■ PROMPT ■
Go through the material below, find each line with the word "agent", and copy those lines.

■ STORED DATA ■
BEGIN

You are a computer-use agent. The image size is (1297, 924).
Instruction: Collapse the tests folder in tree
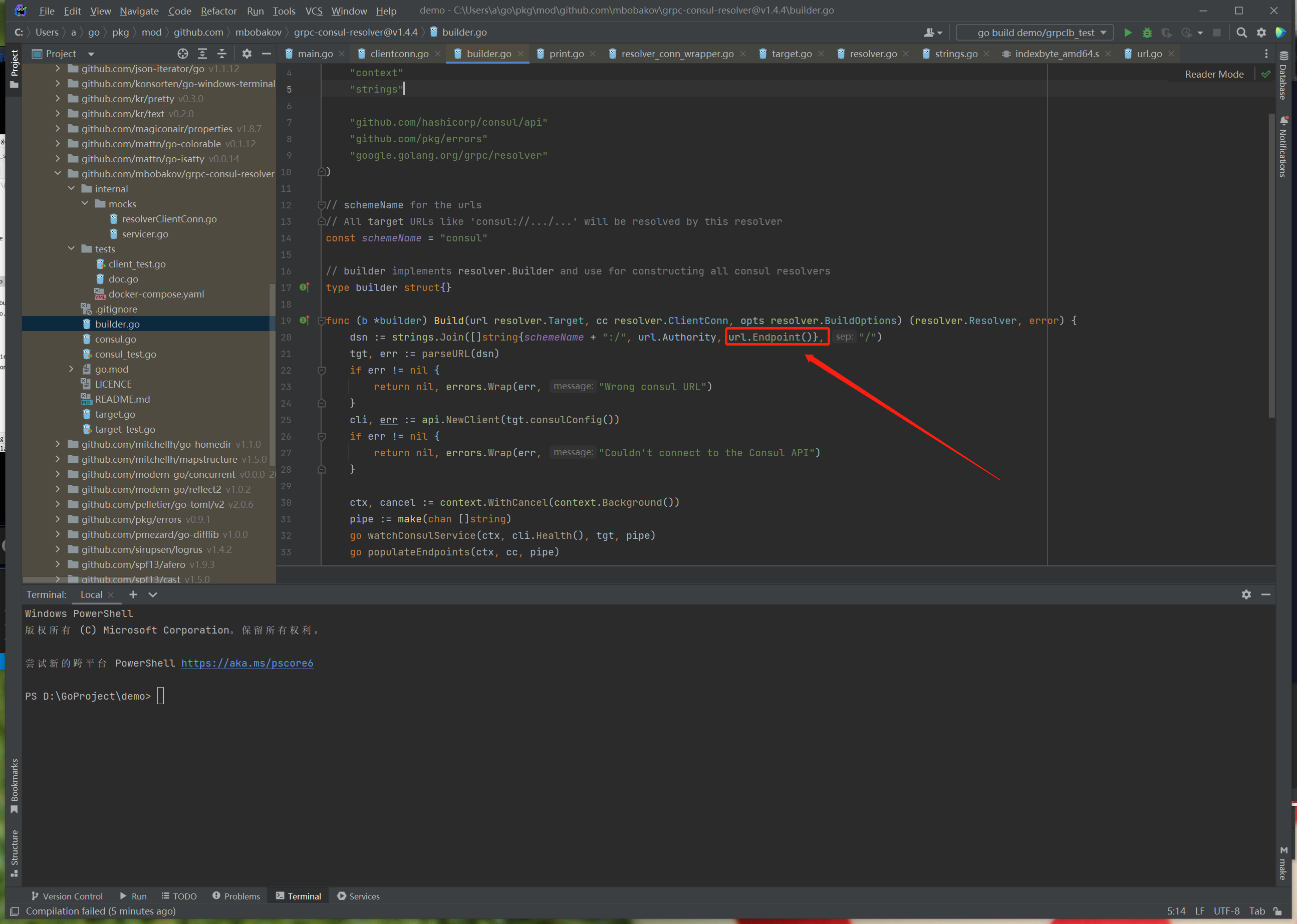(71, 248)
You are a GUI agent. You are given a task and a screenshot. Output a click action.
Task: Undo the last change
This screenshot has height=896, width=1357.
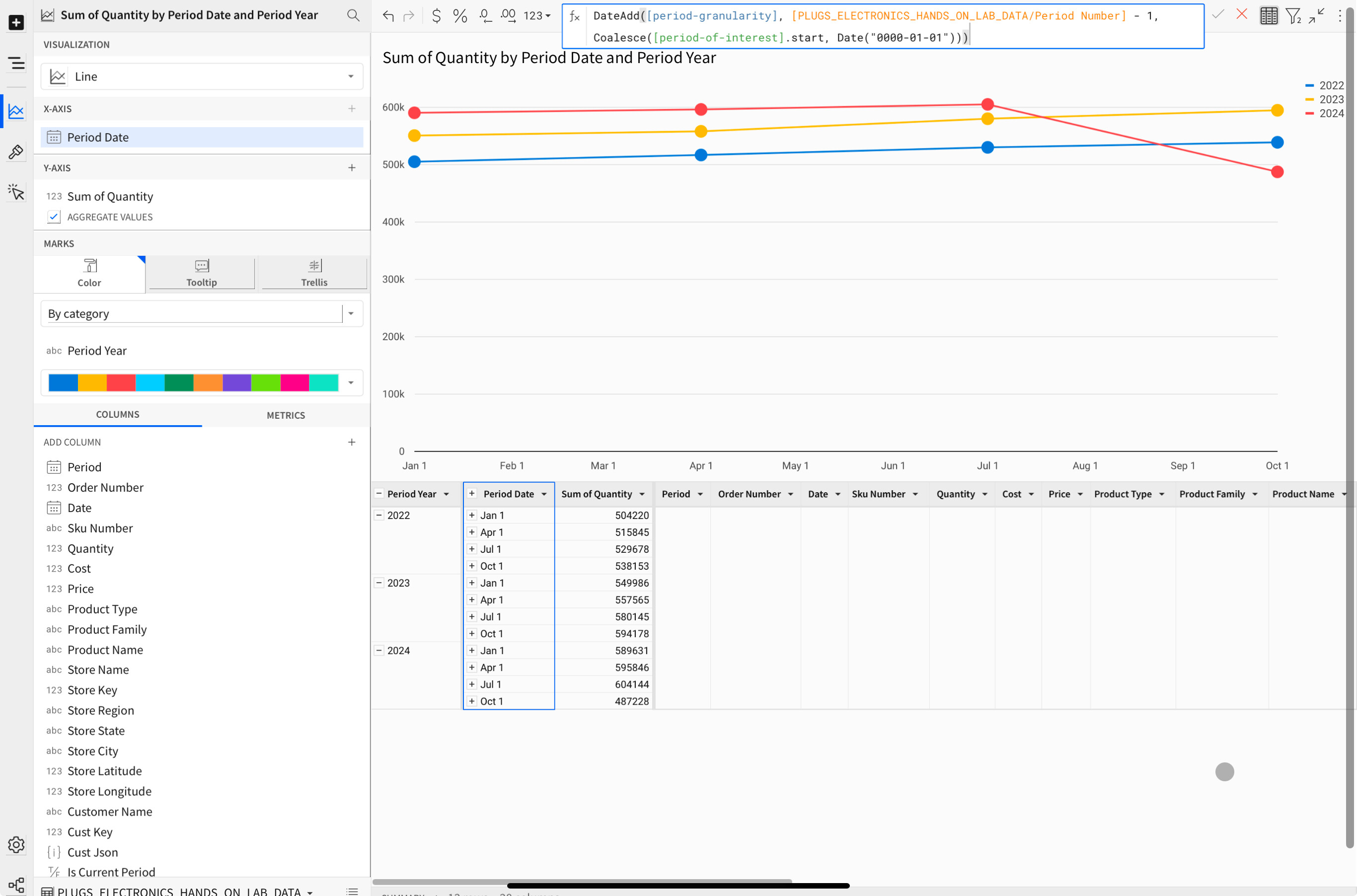click(x=388, y=16)
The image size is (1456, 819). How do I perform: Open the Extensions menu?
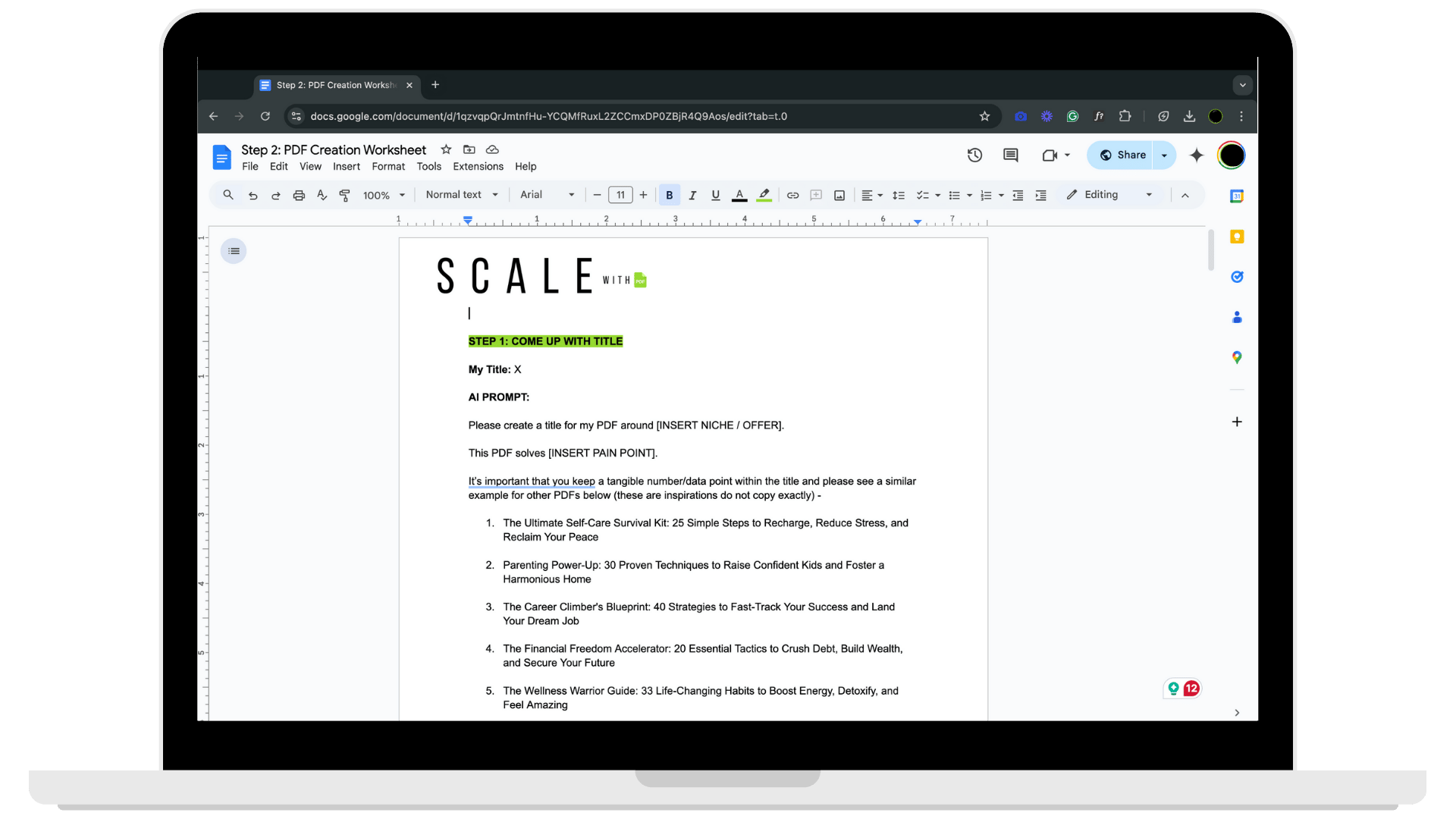[x=478, y=167]
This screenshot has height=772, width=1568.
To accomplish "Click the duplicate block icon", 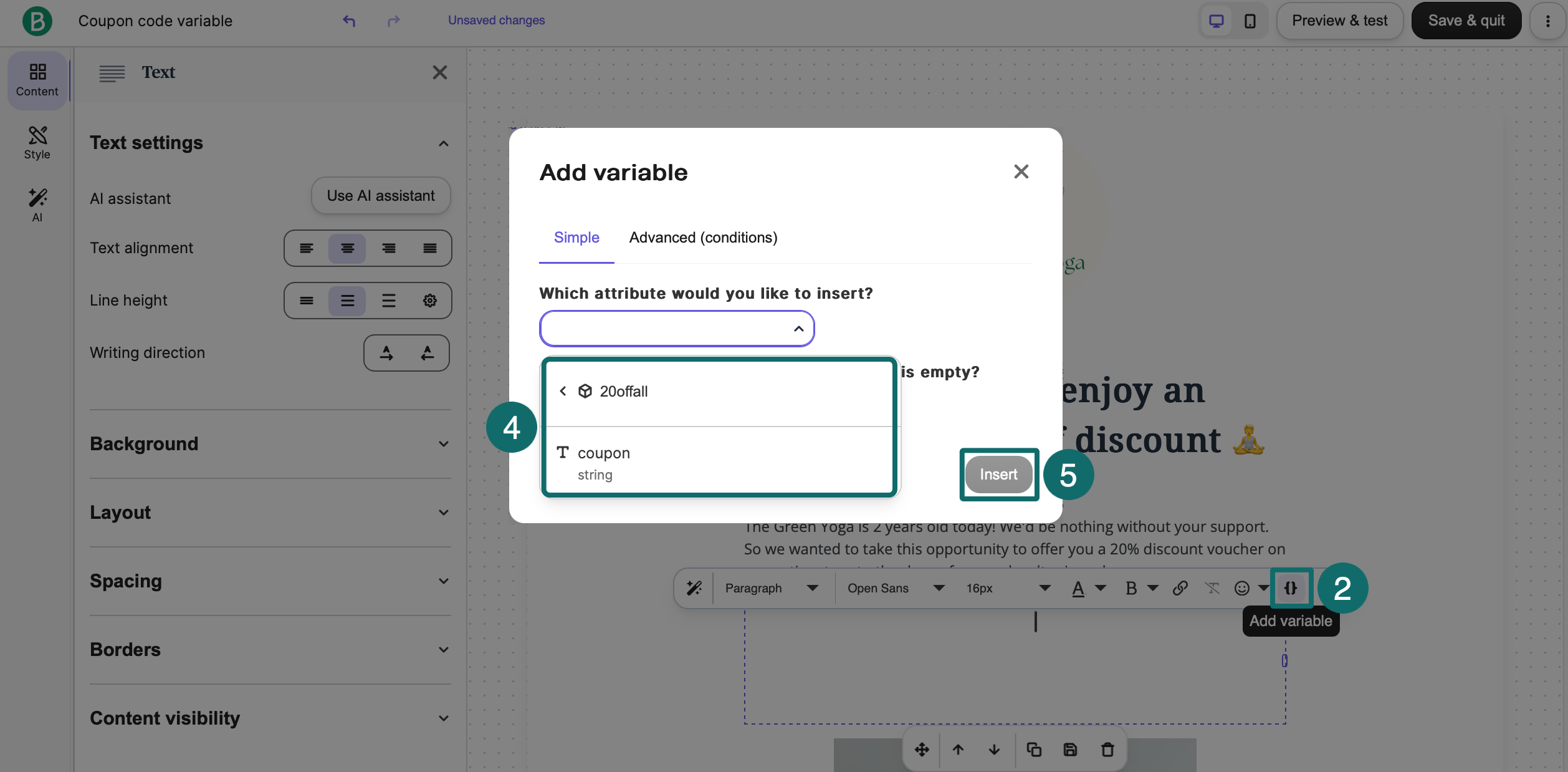I will tap(1034, 750).
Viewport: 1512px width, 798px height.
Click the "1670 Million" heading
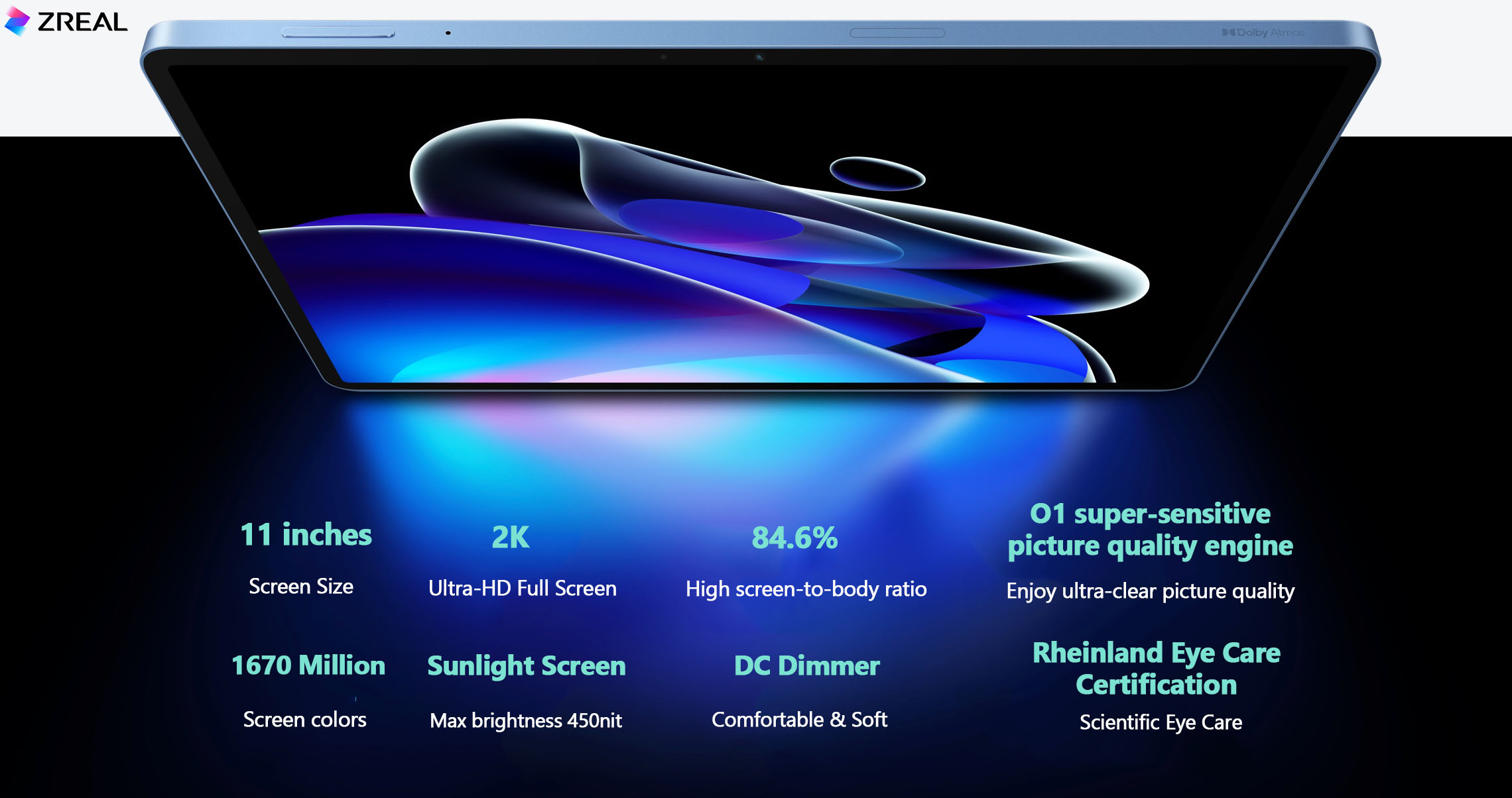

END

■ SOLUTION TO THIS PROBLEM ■
You are a computer-use agent. The image size is (1297, 924).
You are a GUI agent. You are given a task and a screenshot. Output a click action.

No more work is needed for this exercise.